Short problem:
Count the lines in the records below that contain the string "perform", treating uppercase and lowercase as different. Reply with the number only.

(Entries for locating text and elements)

"""

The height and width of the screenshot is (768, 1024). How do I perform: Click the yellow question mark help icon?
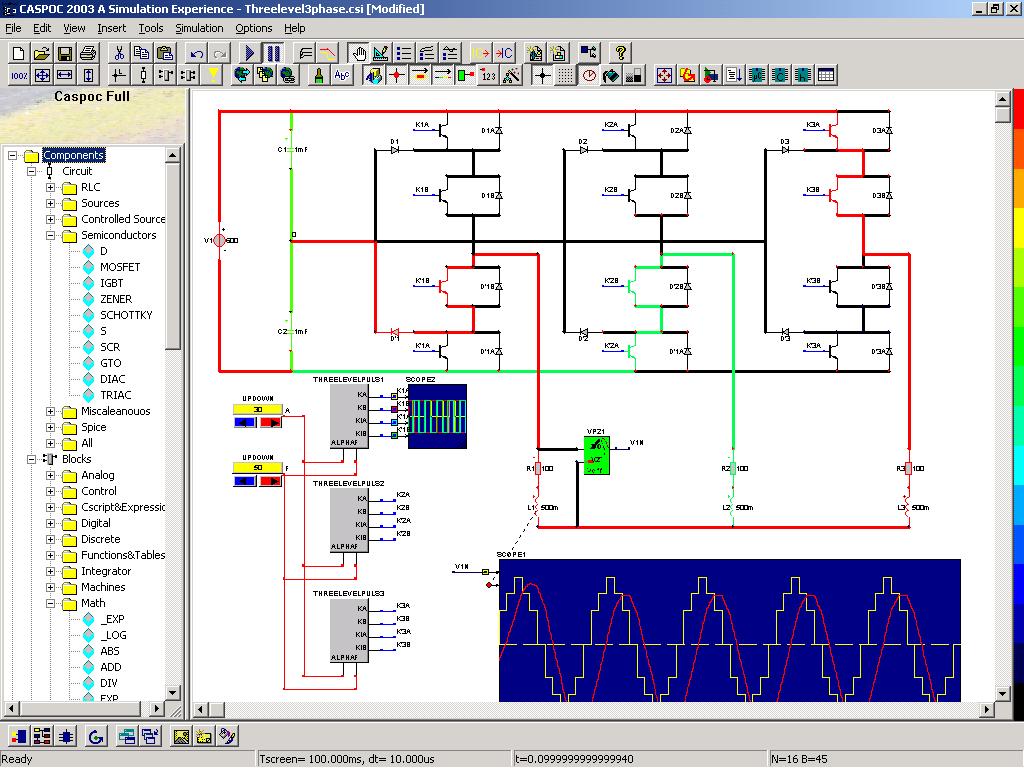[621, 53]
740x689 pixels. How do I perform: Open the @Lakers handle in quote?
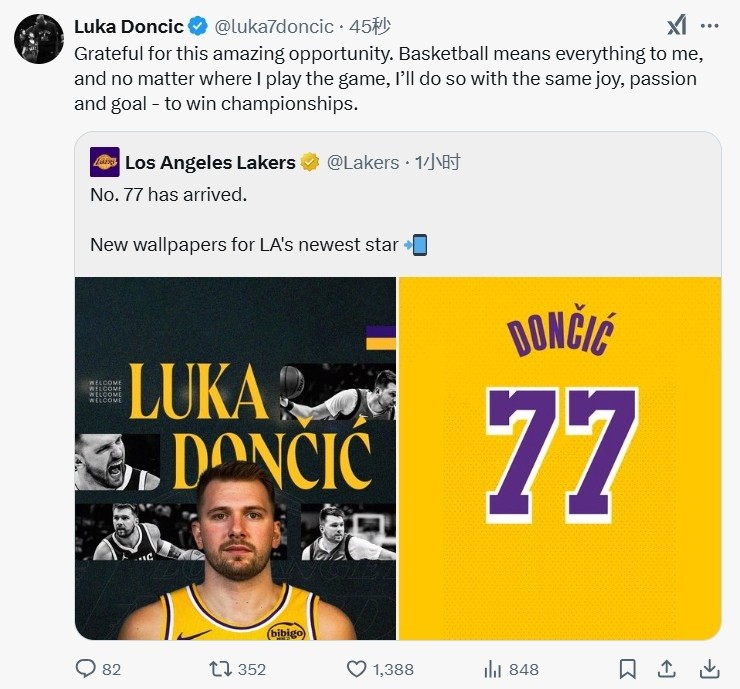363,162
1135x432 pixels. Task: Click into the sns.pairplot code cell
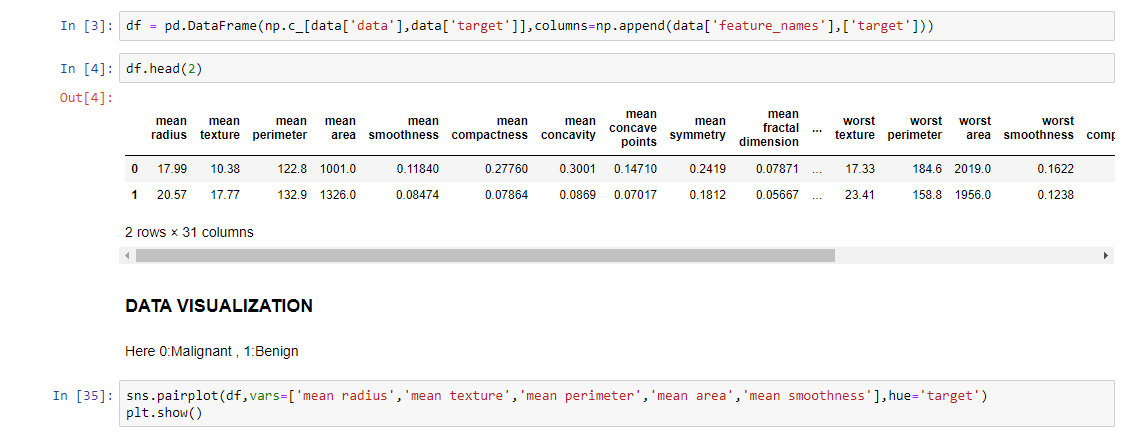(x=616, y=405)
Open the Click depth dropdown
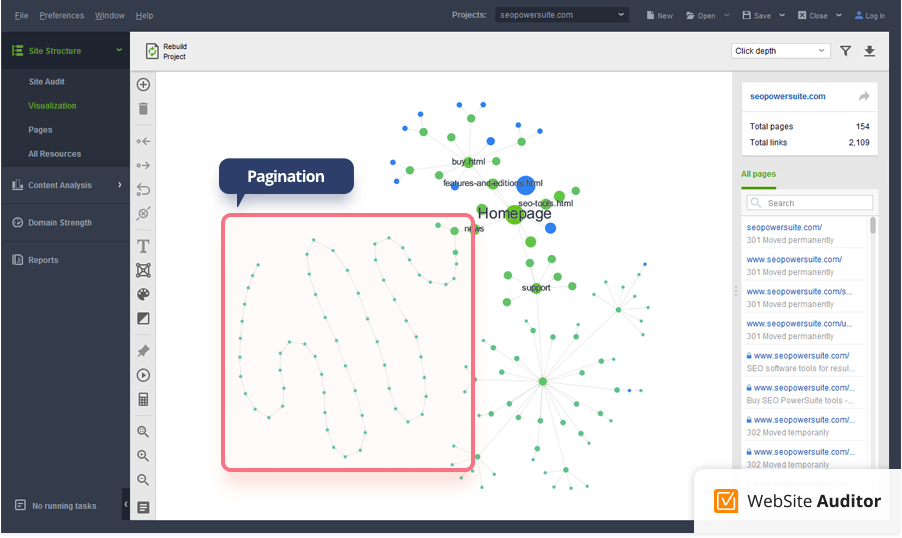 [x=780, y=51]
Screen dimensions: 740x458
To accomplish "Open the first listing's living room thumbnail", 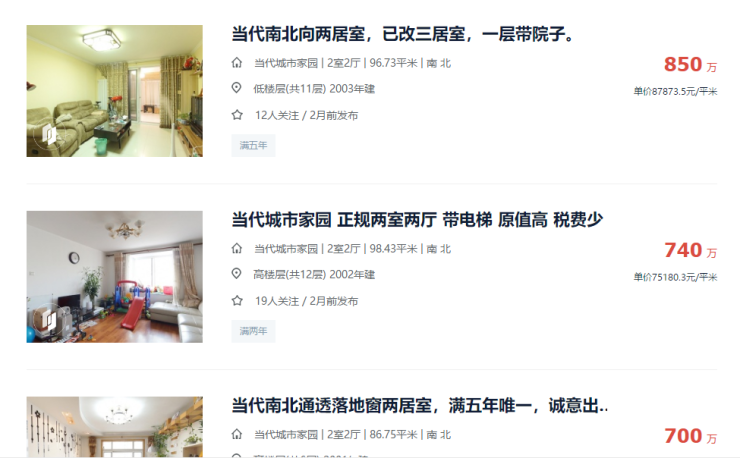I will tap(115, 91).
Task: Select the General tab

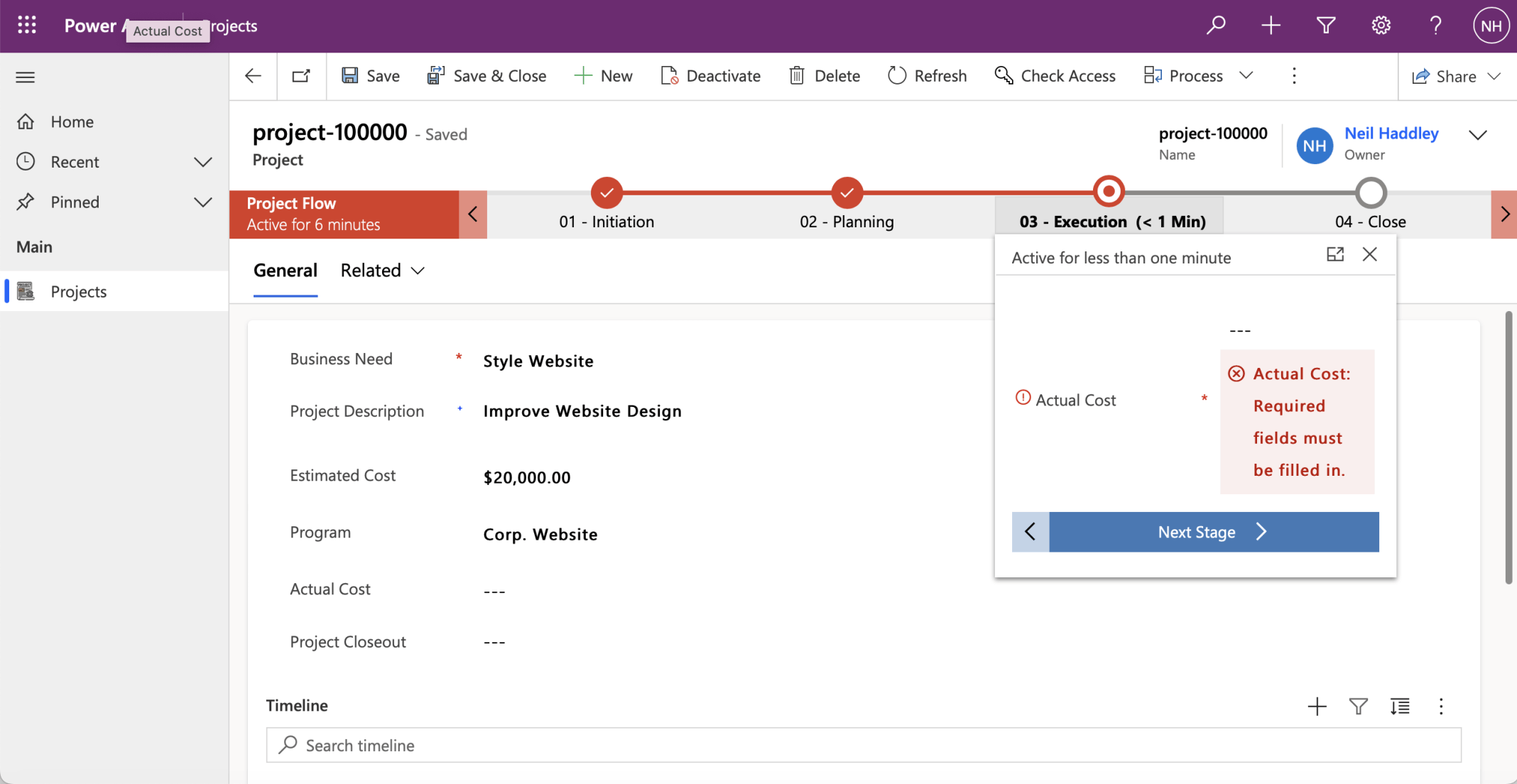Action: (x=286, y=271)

"""

Finished task:
2